* _Direction 1_
Reproduce verbatim the portion of the forum thread on the modified Masterbuilt smoker that begins at the words "## s2k9k (Apr" and ends after the words "em up by then!".

* _Supplied passage_
——————————
# My first Smoke on my Masterbuilt Modified XL



## schmitzmoke (Apr 9, 2012)

This is my first smoke on my Modified Masterbuilt XL, I added the wheels on the bottom, it makes it sooo easy to move


----------



## tjohnson (Apr 9, 2012)

Great Idea!

Todd


----------



## schmitzmoke (Apr 9, 2012)

I decided to sell the Brinkmen offset in a yardsale, to much work! I wanted to smoke inside my pool area so I got the Masterbuilt. I though that it would finish off the outdoor kitchen. It was a real pain going out to the back yard to tend to the fire.







Now I can float in the pool and watch things







I did a few mods to it, I put a 8" cast pan in for wood, and ran a nice bead of 100% silicone (heat rated) on the door opening to seal the door. It worked great! I think I'll add a few bricks inside to temper the heat gain/loss. that should do it!

The Butts turned out great!


----------



## glocksrock (Apr 10, 2012)

Looks great, I did the same mods, except for sealing the door. The dolly does make all the difference in moving in around, and the cast iron skillet is much better than the stock chip tray. I used a 10" skillet and drilled holes to add long bolts so I can adjust the height of the pan.


----------



## ahakohda (Apr 10, 2012)

Can AMNPS be used in this smoker? Just asking........


----------



## s2k9k (Apr 10, 2012)

That's a great looking setup you have there! But what did you smoke?


----------



## schmitzmoke (Apr 10, 2012)

I did 2 Butts after seasoning the smoker a few days ago, They turned out great! I did a simple rub, let them sit over night. I used Pecan and Hickory chunks for smoke. Wrapped at 160 degrees and finished up at 195. Let them sit for about and hour in my warming drawer. I was surprised how much juice was in the foil after opening. They did however have a great bark on them prior to wrapping in foil though. I didn't take any pics,,,, I was ready to eat em up by then!

The door seal worked out great! All I did was bought some 100% silicone and laid a nice even 3/8 inch bead all along the door frame. when the door closes, it seals up perfect. I did get a bit of grease build up on the door that leaked out when opening the door. The small throw rug did a nice job of catching any drips.

One note that will help anyone that uses the 8" cast pan for wood is that this pan is seriously HOT when you need to refill it. I used heavy leather gloves and a old piece of tile on top of the unit to set it on when refilling. I also used foil to seal it and poked a few holes in it to let the smoke out. Not a singe flare up.


----------



## schmitzmoke (Apr 10, 2012)

I'm not sure, I've never seen one or used one to be honest. I like the design,,, If you need to custom build one,,, Here's the place for all your perforated steel products that you would ever need! I used them for the stainless steal behind my Gas Grill **See pic**.

www.mcnichols.com

 


AHAKOHDA said:


> Can AMNPS be used in this smoker? Just asking........


----------



## couger78 (Apr 11, 2012)

AHAKOHDA said:


> Can AMNPS be used in this smoker? Just asking........


Yep. I use my amazens—both the pellets & the dust— in my XL all the time with sausage smokes.

Kevin


----------



## ahakohda (Apr 11, 2012)
——————————
* _Data for this task_
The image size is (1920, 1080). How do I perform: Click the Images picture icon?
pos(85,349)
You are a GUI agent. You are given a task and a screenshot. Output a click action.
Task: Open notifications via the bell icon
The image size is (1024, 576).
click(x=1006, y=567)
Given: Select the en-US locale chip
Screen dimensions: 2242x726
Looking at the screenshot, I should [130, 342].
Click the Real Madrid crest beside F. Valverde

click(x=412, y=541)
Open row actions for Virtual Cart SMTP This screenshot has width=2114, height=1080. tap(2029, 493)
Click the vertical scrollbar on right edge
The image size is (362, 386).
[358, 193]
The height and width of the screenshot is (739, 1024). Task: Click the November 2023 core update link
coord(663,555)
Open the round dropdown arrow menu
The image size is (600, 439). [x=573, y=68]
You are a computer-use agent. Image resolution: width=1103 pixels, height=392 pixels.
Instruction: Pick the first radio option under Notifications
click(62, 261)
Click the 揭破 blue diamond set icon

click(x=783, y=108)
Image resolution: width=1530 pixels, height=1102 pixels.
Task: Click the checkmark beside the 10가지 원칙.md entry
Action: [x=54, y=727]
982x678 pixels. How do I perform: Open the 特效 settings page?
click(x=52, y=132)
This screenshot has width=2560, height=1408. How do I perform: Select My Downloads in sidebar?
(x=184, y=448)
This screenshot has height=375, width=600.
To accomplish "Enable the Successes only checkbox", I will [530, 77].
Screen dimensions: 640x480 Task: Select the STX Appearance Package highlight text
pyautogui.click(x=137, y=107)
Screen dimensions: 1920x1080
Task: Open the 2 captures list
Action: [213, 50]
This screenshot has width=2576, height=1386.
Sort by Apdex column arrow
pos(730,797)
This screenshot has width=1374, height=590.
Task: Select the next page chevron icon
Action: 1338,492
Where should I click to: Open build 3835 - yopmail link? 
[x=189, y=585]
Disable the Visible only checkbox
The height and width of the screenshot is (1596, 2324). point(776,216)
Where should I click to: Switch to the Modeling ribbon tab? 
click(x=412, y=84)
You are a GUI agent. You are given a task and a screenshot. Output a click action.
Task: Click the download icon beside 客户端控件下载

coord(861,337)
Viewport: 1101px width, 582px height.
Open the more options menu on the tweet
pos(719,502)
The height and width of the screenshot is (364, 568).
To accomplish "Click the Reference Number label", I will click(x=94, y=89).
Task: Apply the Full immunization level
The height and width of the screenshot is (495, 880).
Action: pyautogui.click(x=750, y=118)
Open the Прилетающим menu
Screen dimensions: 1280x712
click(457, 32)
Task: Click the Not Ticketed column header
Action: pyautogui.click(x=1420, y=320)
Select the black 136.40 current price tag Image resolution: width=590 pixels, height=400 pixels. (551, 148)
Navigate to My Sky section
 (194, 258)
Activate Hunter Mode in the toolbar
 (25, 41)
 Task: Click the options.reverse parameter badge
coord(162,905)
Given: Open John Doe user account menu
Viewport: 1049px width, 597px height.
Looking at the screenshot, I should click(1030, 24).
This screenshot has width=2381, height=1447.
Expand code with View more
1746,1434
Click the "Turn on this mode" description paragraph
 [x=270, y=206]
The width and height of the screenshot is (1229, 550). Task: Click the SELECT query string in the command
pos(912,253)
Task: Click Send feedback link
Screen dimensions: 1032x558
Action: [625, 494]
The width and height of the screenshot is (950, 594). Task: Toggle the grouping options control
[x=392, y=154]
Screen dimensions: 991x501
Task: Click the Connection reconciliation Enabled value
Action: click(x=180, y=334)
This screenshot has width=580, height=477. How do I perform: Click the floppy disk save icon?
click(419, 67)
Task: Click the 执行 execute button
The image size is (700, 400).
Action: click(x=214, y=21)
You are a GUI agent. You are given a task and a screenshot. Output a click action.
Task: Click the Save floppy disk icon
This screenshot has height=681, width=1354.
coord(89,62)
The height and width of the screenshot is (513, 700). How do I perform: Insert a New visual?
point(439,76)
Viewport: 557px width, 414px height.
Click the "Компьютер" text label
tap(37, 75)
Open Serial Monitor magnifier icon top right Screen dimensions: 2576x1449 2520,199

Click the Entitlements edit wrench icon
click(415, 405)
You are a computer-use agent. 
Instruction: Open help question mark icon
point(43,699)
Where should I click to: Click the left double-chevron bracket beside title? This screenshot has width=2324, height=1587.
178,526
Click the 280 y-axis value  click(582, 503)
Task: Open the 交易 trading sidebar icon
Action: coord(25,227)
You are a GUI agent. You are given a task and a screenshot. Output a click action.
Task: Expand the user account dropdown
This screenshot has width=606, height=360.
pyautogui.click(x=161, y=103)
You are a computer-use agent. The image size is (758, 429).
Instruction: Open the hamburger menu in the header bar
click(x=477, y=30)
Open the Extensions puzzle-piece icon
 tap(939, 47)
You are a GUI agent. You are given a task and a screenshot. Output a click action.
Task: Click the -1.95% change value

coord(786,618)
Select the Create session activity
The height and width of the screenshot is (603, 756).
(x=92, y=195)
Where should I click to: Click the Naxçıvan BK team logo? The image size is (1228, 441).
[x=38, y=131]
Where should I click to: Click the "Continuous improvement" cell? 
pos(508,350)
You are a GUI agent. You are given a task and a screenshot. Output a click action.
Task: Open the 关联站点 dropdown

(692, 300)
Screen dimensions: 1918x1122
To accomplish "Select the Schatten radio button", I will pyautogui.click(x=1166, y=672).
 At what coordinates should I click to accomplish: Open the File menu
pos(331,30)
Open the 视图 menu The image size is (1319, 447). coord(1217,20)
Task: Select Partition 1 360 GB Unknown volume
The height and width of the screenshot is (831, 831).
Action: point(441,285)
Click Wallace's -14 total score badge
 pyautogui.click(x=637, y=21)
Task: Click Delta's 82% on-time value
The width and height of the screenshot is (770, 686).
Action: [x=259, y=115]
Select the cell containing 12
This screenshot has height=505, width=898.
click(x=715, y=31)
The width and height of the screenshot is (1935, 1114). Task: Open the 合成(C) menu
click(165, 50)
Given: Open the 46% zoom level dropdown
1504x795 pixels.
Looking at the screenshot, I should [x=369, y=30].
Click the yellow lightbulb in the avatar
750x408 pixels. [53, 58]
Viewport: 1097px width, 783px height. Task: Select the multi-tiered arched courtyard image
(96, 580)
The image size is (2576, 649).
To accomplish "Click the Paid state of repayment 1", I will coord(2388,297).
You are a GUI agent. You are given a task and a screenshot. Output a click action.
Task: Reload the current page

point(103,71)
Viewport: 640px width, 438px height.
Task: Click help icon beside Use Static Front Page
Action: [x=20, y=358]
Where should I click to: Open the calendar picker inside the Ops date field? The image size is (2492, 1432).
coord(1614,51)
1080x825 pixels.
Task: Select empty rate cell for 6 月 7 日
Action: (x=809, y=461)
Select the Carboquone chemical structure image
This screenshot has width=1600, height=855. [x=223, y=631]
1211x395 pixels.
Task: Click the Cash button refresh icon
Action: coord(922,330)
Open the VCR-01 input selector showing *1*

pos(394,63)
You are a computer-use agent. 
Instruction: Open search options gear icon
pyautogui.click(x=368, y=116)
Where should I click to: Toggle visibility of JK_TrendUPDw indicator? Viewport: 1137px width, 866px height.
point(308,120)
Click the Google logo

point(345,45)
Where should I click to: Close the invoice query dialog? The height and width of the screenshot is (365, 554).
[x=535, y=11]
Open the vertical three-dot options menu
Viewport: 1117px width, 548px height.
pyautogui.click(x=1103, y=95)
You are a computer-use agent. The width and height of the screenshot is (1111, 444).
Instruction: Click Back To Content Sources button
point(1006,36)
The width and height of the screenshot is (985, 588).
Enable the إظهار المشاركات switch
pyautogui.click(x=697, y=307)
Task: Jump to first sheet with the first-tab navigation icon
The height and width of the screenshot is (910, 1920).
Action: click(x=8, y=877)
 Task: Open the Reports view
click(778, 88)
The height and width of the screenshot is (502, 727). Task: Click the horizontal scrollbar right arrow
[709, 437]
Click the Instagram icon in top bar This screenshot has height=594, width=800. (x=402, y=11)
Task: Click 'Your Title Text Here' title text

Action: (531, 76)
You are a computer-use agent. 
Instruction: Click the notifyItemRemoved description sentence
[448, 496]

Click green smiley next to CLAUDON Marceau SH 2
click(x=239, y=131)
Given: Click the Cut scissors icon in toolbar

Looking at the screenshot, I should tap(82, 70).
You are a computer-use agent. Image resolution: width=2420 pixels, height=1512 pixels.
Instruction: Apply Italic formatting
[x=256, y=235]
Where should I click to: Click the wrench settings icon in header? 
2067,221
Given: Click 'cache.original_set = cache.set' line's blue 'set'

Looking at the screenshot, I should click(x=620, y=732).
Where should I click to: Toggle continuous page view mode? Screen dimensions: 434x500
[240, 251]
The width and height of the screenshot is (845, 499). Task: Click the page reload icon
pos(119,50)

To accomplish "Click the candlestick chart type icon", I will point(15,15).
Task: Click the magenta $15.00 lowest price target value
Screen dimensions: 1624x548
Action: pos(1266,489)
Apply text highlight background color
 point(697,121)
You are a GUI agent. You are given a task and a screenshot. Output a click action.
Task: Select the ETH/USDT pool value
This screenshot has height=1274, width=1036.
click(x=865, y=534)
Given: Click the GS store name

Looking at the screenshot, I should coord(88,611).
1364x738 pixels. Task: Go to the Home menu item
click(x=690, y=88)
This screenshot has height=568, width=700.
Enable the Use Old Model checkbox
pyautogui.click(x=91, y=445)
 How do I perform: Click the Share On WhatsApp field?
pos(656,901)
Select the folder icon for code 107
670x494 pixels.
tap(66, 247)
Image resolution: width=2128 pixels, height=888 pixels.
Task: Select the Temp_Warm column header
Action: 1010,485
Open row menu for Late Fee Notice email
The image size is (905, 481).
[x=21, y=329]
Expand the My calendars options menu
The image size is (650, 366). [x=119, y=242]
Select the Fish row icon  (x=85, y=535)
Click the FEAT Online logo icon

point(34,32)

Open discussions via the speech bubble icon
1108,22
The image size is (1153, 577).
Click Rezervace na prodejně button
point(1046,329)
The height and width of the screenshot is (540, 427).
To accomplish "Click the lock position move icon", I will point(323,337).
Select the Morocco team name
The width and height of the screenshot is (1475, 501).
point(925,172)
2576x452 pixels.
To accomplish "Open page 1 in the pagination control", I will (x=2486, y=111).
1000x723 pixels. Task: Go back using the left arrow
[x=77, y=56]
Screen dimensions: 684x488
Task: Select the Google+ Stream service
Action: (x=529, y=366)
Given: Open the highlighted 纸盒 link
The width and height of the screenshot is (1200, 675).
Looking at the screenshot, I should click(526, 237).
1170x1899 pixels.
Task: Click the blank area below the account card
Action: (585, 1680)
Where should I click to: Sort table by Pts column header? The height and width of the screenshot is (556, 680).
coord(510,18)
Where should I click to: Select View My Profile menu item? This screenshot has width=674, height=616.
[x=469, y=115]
——————————
* _Direction 2_
Express the lines of the listing from the line containing "Click the FEAT Online logo icon" through the line containing "point(1046,329)" as a Markdown table with two columns, Row and Line. Include both end lines and omit blank lines.

* _Full output 1_
## s2k9k (Apr 10, 2012)

That's a great looking setup you have there! But what did you smoke?


----------



## schmitzmoke (Apr 10, 2012)

I did 2 Butts after seasoning the smoker a few days ago, They turned out great! I did a simple rub, let them sit over night. I used Pecan and Hickory chunks for smoke. Wrapped at 160 degrees and finished up at 195. Let them sit for about and hour in my warming drawer. I was surprised how much juice was in the foil after opening. They did however have a great bark on them prior to wrapping in foil though. I didn't take any pics,,,, I was ready to eat em up by then!

* _Full output 2_
| Row | Line |
|---|---|
| 1 | Click the FEAT Online logo icon |
| 2 | point(34,32) |
| 3 | Open discussions via the speech bubble icon |
| 4 | 1108,22 |
| 5 | The image size is (1153, 577). |
| 6 | Click Rezervace na prodejně button |
| 7 | point(1046,329) |